(PAGE EXCERPT)
The Kingdom of Saudi Arabia has raised $7 billion in bond sale to boost finances. It is reported that the Kingdom’s bonds have been heavily oversubscribed.
Its $7 billion bond comprises three tranches. The first is $2.5 billion for 5-year notes which will mature in 2025. The second is $1.5 billion for 10-year notes to mature in 2030 and the third is $3 billion for 40-year notes to mature in 2060, media reports said.
The Kingdom has followed its Middle Eastern peers who have issued foreign debt to strengthen its finances on the back of the Cover-19 pandemic. In addition, the diving energy prices have also affected their finances.
Citigroup, Goldman Sachs, HSBC, Bank of China, Mizuho, MUFG, SMBC and Samba Capital managed the bonds sale. The sale took place after Qatar and Abu Dhabi received huge demand from global investors. It is reported that the two countries raised $17 billion. Earlier this month, Israel issued bonds worth $5 billion, media reports said.
The Kingdom has received approximately $54 billion in orders for the bonds. This points to strong investor interest despite some fund managers stating that the bonds did not generate the anticipated returns.
The Saudi economy is noted to be the largest in the Middle East region. Yet, it is challenged by the dip in Brent crude prices to nearly 50 percent this year. That said, it plans to raise the debt ceiling to 50 percent from 30 percent of economic output, media reports said.
According to Moody’s report, the Saudi government holds the fifth rank in AI. In January, the Finance Minister Mohammed Al Jadaan told the media that the Kingdom might raise an additional $4 billion in foreign bonds in 2020.
(End PAGE EXCERPT)
(MATERIAL PROVIDED)
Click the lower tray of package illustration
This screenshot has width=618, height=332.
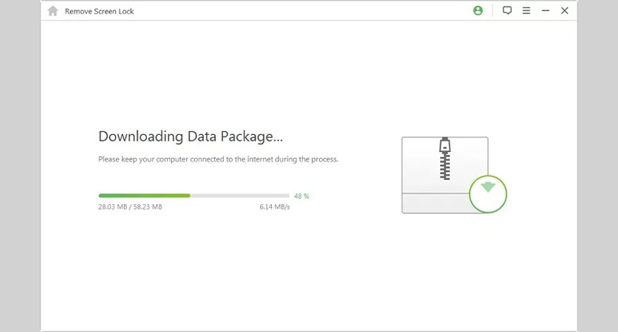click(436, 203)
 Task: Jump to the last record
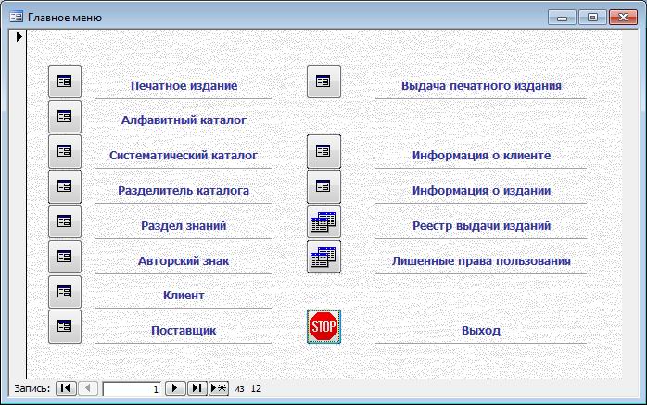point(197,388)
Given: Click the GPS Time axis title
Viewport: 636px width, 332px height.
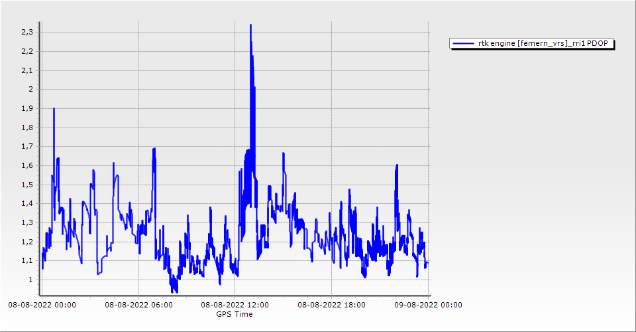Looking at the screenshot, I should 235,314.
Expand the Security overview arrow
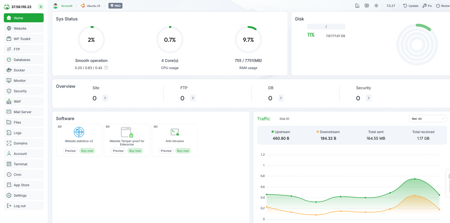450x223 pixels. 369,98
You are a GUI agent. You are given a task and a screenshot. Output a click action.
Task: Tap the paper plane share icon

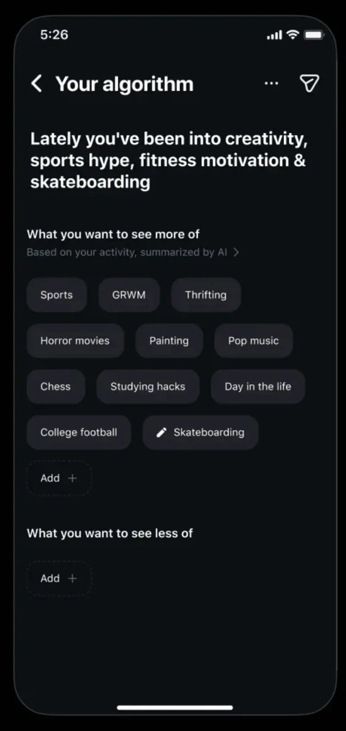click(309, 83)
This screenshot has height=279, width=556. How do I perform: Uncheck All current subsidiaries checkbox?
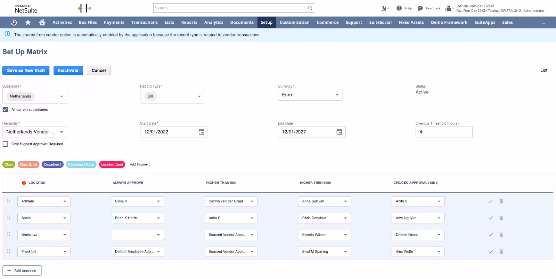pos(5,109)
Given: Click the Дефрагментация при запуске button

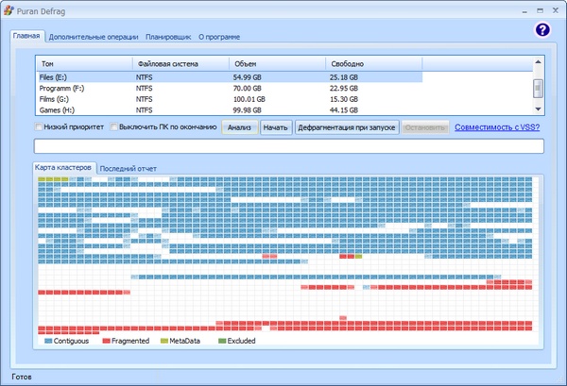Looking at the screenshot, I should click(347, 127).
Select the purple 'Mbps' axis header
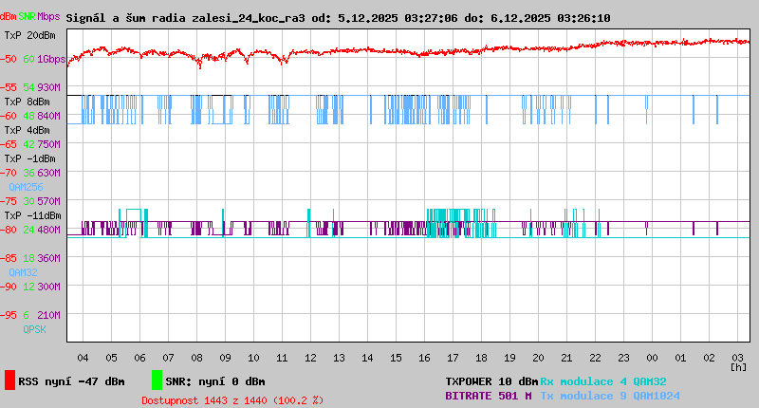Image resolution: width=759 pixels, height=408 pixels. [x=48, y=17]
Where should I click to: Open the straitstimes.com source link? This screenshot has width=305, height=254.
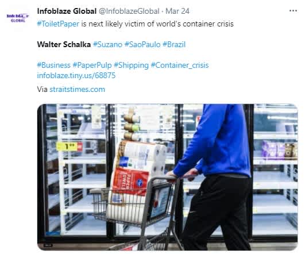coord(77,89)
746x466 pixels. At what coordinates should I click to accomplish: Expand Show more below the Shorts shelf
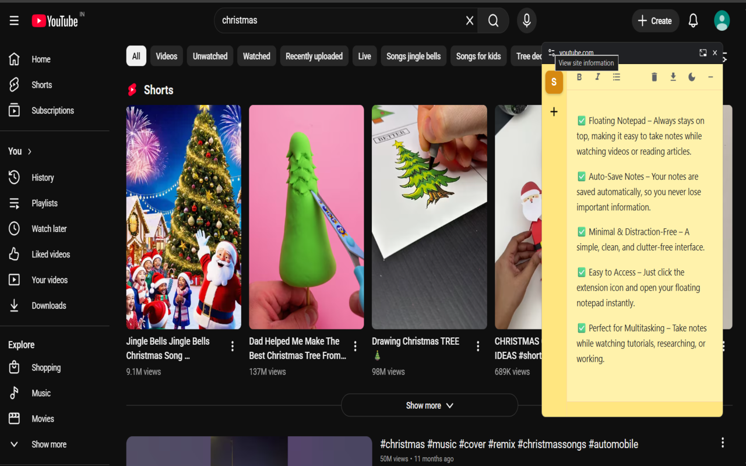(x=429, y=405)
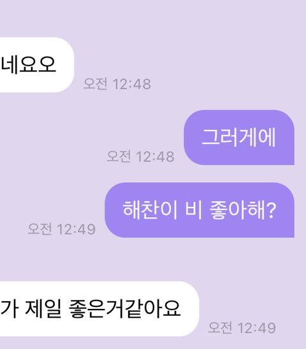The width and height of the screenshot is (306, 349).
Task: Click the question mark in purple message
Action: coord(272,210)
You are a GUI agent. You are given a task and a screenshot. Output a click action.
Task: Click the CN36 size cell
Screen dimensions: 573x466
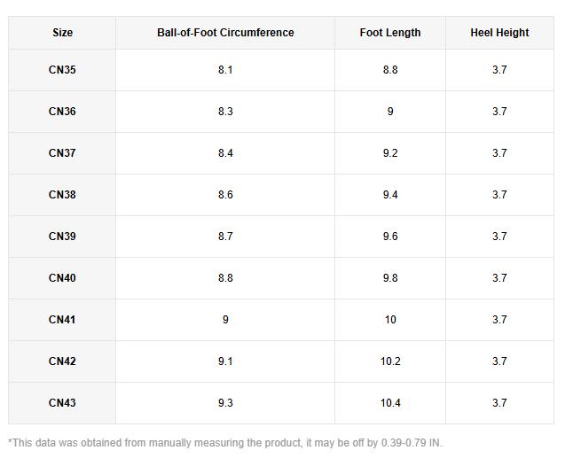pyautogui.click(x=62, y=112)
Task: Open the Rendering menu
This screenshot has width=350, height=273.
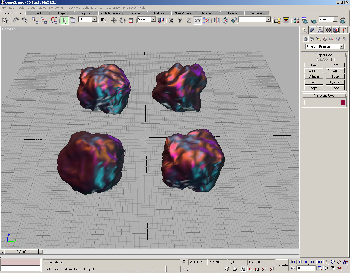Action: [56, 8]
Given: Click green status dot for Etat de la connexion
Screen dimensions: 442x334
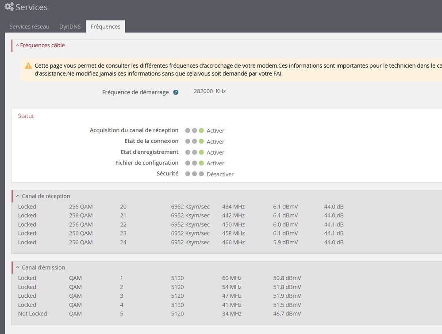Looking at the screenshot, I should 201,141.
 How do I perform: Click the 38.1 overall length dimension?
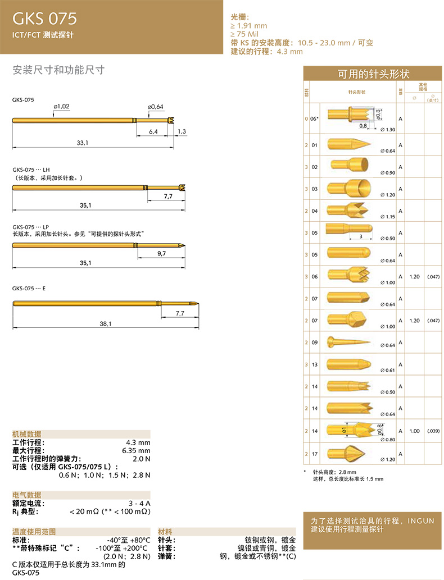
(End MATERIAL PROVIDED)
(MATERIAL PROVIDED)
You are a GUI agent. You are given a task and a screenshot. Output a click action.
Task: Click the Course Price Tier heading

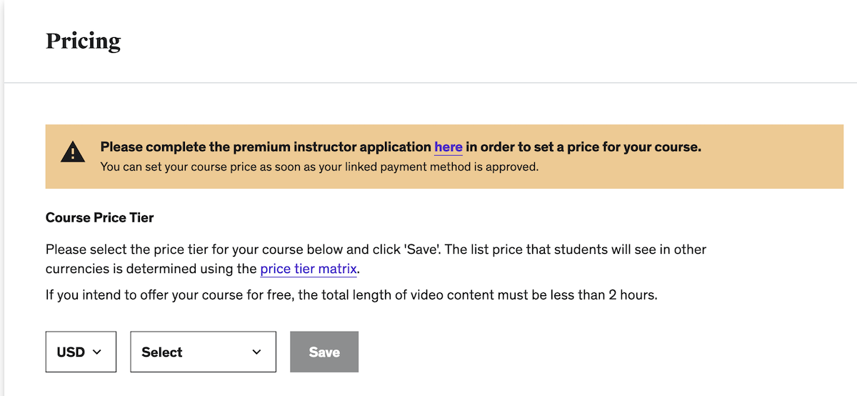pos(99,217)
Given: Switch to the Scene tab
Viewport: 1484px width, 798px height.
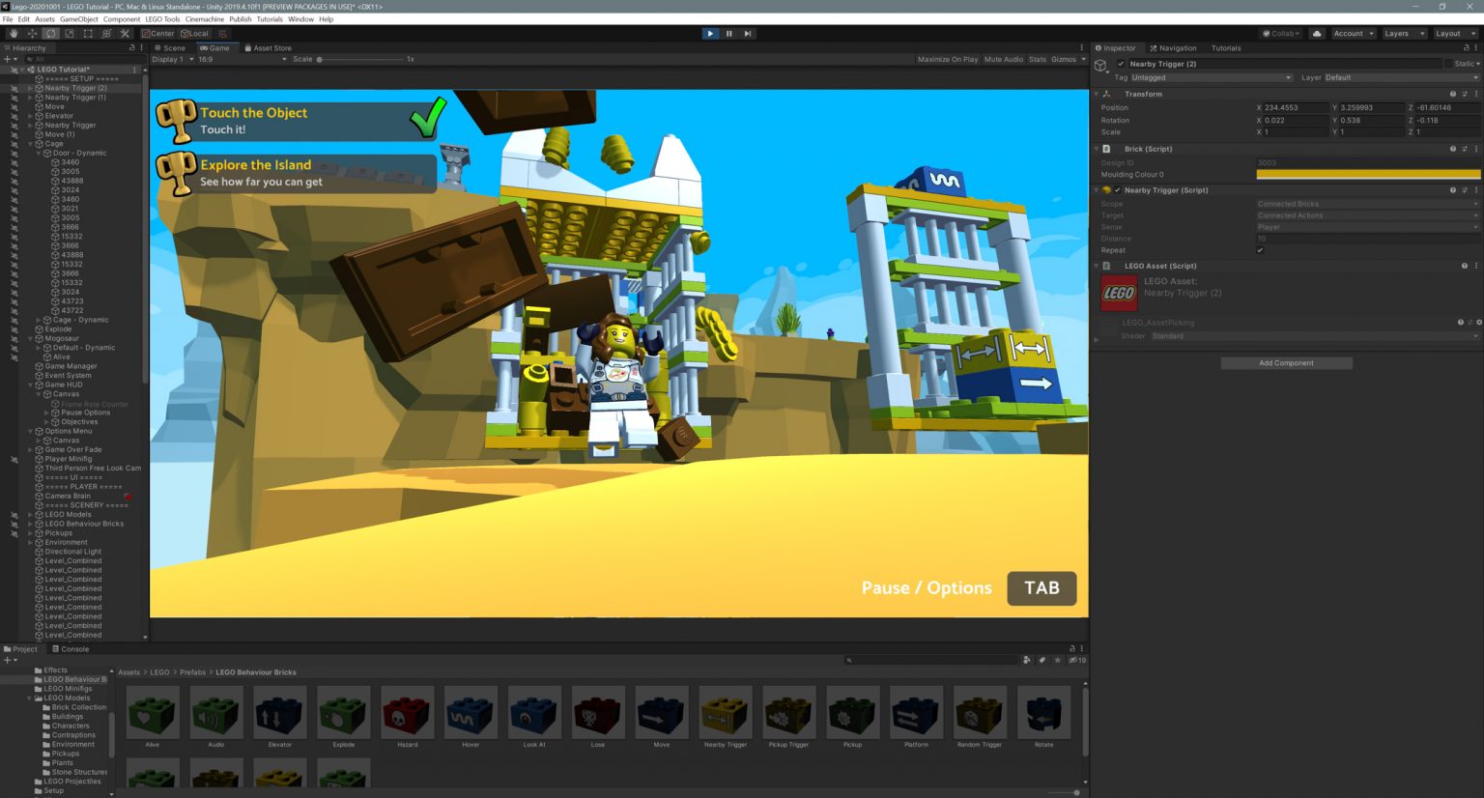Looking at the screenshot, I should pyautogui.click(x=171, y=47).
(End MATERIAL PROVIDED)
(MATERIAL PROVIDED)
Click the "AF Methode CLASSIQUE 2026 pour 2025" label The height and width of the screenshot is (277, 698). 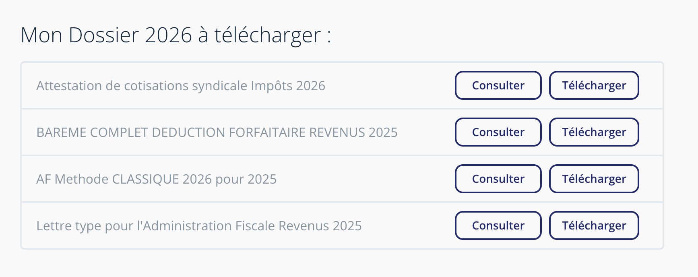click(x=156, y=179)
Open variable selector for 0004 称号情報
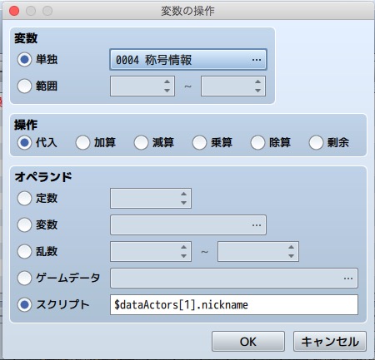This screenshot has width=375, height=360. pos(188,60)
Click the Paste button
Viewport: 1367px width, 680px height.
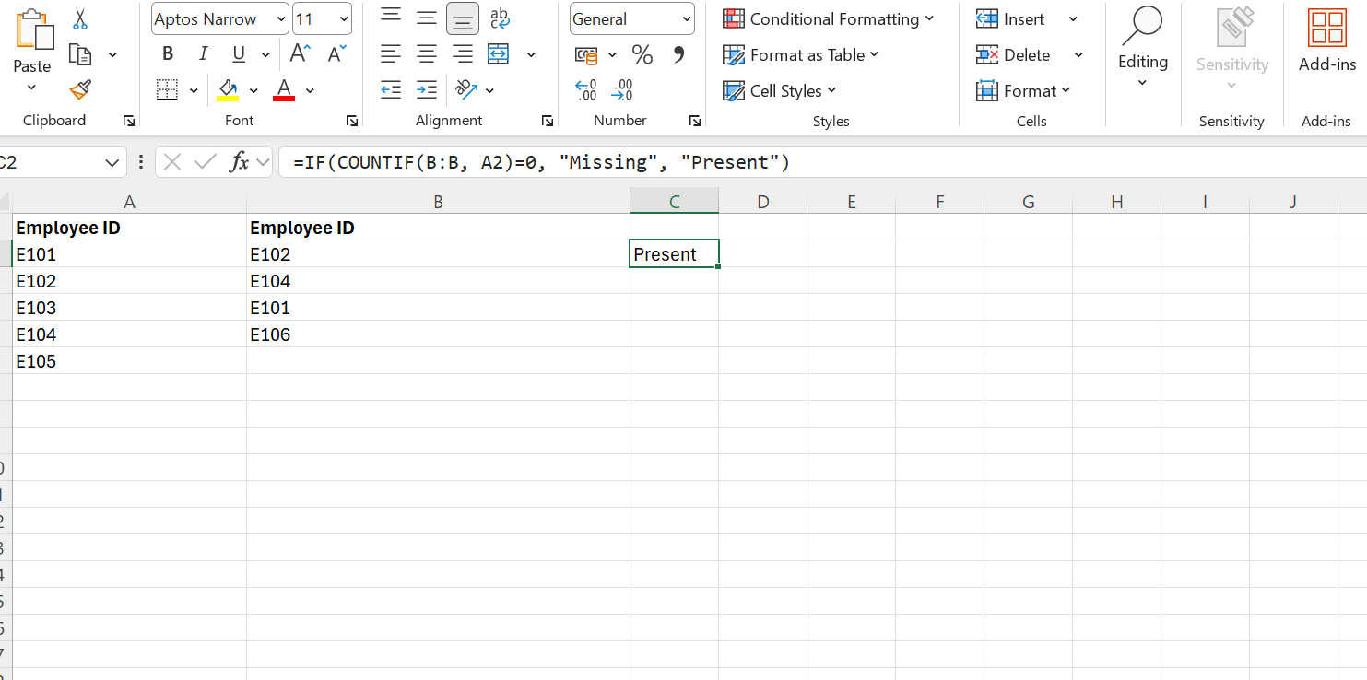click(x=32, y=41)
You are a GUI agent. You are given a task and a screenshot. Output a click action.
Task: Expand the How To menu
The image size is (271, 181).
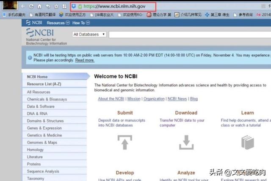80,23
(End MATERIAL PROVIDED)
> [WHAT YOU ARE ASKED TO DO]: Copy word for word the portion of the article on the Saudi bond sale that runs from "The Kingdom has followed" up to and including "affected their finances.". These entries have no connection to the article on the Saudi bond sale.

> [SOLUTION FOR THIS TASK]:
The Kingdom has followed its Middle Eastern peers who have issued foreign debt to strengthen its finances on the back of the Cover-19 pandemic. In addition, the diving energy prices have also affected their finances.